## QUOTED TEXT:
————

Conditional NDC target
against modelled domestic pathways

Almost Sufficient
< 2°C World

Unconditional NDC target
against fair share

Almost Sufficient
< 2°C World
Climate finance
Not assessed
Net zero target

year

2050

Comprehensiveness rated as

Acceptable
Land use & forestry

historically considered a

Sink

Policies and action
against modelled domestic pathways

Almost Sufficient

Chile’s current policies are almost sufficient when rated against modelled domestic pathways. The “Almost sufficient” rating indicates that Chile’s climate policies and action in 2030 are not yet consistent with the 1.5°C temperature limit but could be, with moderate improvements. If all countries were to follow Chile’s approach, warming could be held below—but not well below—2°C.

Chile’s upper end of its current policy projections sits in the “Insufficient” range, meaning a lack of implementation of mitigation policies and increased fossil gas consumption from retrofitting coal plants could result in a worse rating for Chile.

According to our assessment, emissions under Chile’s currently implemented policies would reach 104–106 MtCO2e (excl. LULUCF) by 2030 (8–10% below 2021 levels). The CAT estimates that Chile reached peak emissions in 2021, ahead of the 2025 target in its NDC. However, this emissions level is still insufficient to reach Chile’s 2030 NDC target (95 MtCO2e), let alone on a 1.5°C trajectory. Chile will need to implement additional policies in order to be 1.5°C compatible.

Chile has continued to shut down coal plants according to its phase-out plan. Over 1.2 GW of coal capacity from 11 plants has been retired since 2019 and an additional nine units are planned to retire or convert to fossil gas by 2026. Up to five of these units may be retrofitted for gas. The 2040 coal phase out date was restated in the Decarbonisation Plan and Energy Sectoral Mitigation Plan, but President Boric announced his intention to advance the phase-out to 2035 or earlier. An early coal phase-out, where electricity generation is replaced by renewable sources rather than fossil gas, could significantly impact Chile’s current policies pathway and bring it considerably closer to a 1.5°C trajectory.

————

## DATA PROVIDED:

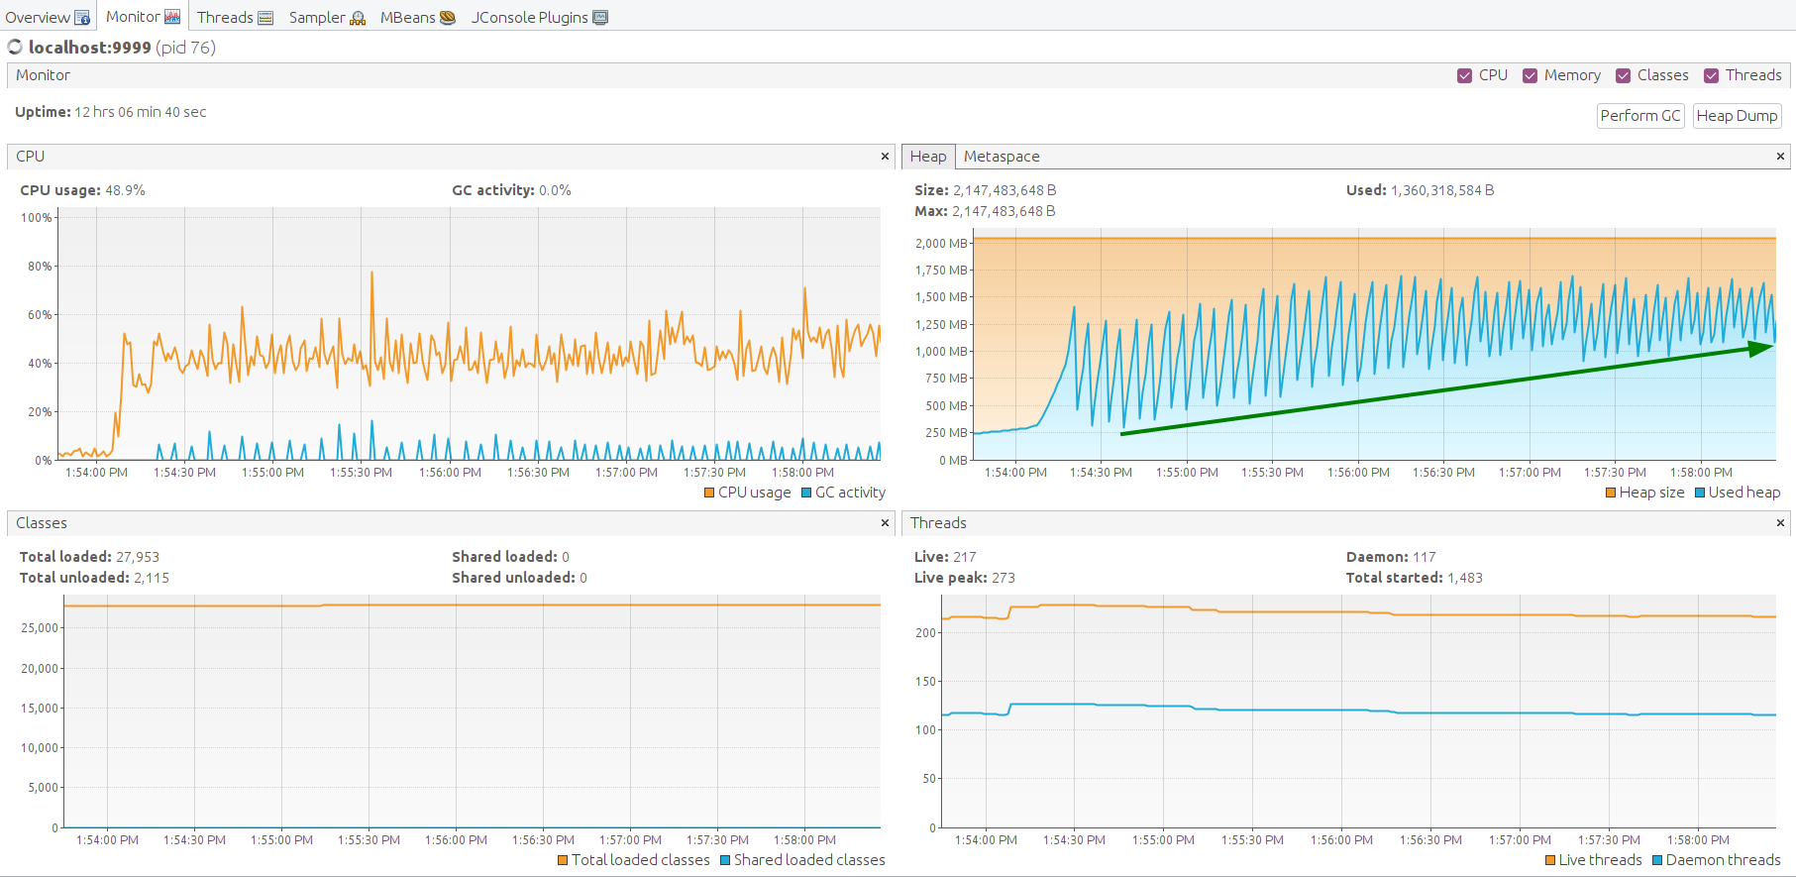The height and width of the screenshot is (877, 1796).
Task: Click the Used heap legend swatch
Action: tap(1700, 493)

————

## WRITTEN INSTRUCTION:
Please reproduce the Chile climate assessment text above word for word, from its opening line through its final sentence.

## ANSWER IN FULL:
Conditional NDC target
against modelled domestic pathways

Almost Sufficient
< 2°C World

Unconditional NDC target
against fair share

Almost Sufficient
< 2°C World
Climate finance
Not assessed
Net zero target

year

2050

Comprehensiveness rated as

Acceptable
Land use & forestry

historically considered a

Sink

Policies and action
against modelled domestic pathways

Almost Sufficient

Chile’s current policies are almost sufficient when rated against modelled domestic pathways. The “Almost sufficient” rating indicates that Chile’s climate policies and action in 2030 are not yet consistent with the 1.5°C temperature limit but could be, with moderate improvements. If all countries were to follow Chile’s approach, warming could be held below—but not well below—2°C.

Chile’s upper end of its current policy projections sits in the “Insufficient” range, meaning a lack of implementation of mitigation policies and increased fossil gas consumption from retrofitting coal plants could result in a worse rating for Chile.

According to our assessment, emissions under Chile’s currently implemented policies would reach 104–106 MtCO2e (excl. LULUCF) by 2030 (8–10% below 2021 levels). The CAT estimates that Chile reached peak emissions in 2021, ahead of the 2025 target in its NDC. However, this emissions level is still insufficient to reach Chile’s 2030 NDC target (95 MtCO2e), let alone on a 1.5°C trajectory. Chile will need to implement additional policies in order to be 1.5°C compatible.

Chile has continued to shut down coal plants according to its phase-out plan. Over 1.2 GW of coal capacity from 11 plants has been retired since 2019 and an additional nine units are planned to retire or convert to fossil gas by 2026. Up to five of these units may be retrofitted for gas. The 2040 coal phase out date was restated in the Decarbonisation Plan and Energy Sectoral Mitigation Plan, but President Boric announced his intention to advance the phase-out to 2035 or earlier. An early coal phase-out, where electricity generation is replaced by renewable sources rather than fossil gas, could significantly impact Chile’s current policies pathway and bring it considerably closer to a 1.5°C trajectory.